* begin DATA FOR THIS EXERCISE *

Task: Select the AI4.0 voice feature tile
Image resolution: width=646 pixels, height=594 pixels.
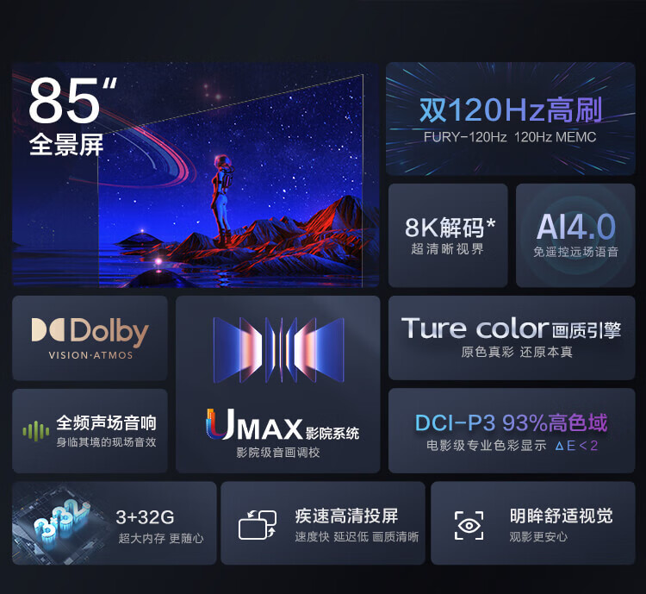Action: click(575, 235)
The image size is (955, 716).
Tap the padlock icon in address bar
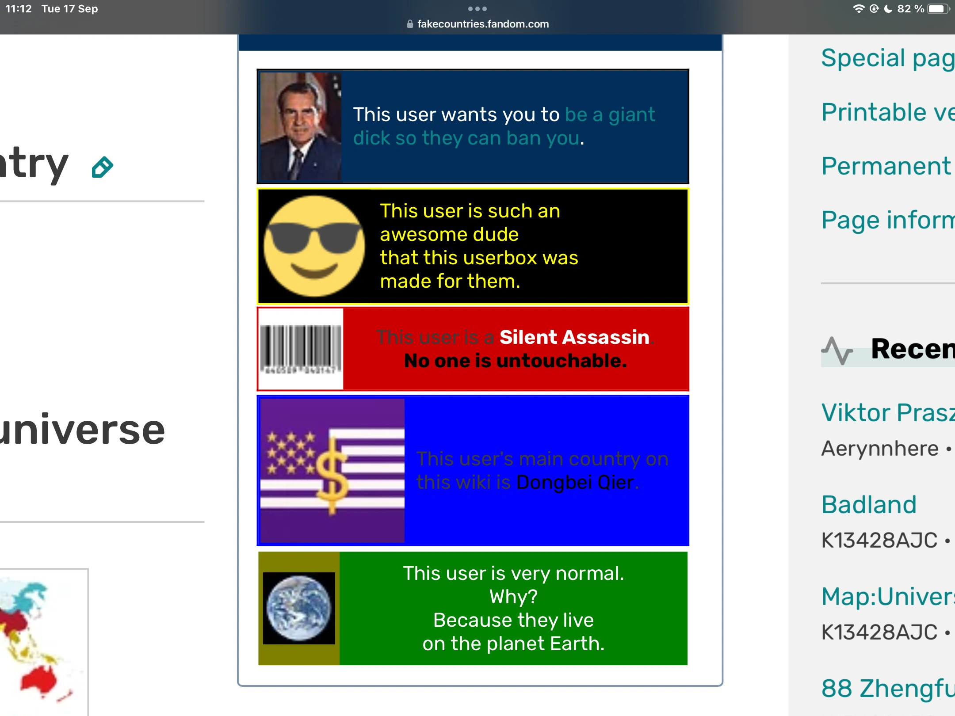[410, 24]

* end DATA FOR THIS EXERCISE *

◆ AIM OF THE TASK: Set out the lines above as a JSON list of strings, one string per line, with blank lines skipped. Leave the pictures out.

◆ FULL OUTPUT:
[
  "Task: Select the AI4.0 voice feature tile",
  "Image resolution: width=646 pixels, height=594 pixels.",
  "Action: click(575, 235)",
  "The image size is (955, 716).",
  "Tap the padlock icon in address bar",
  "[410, 24]"
]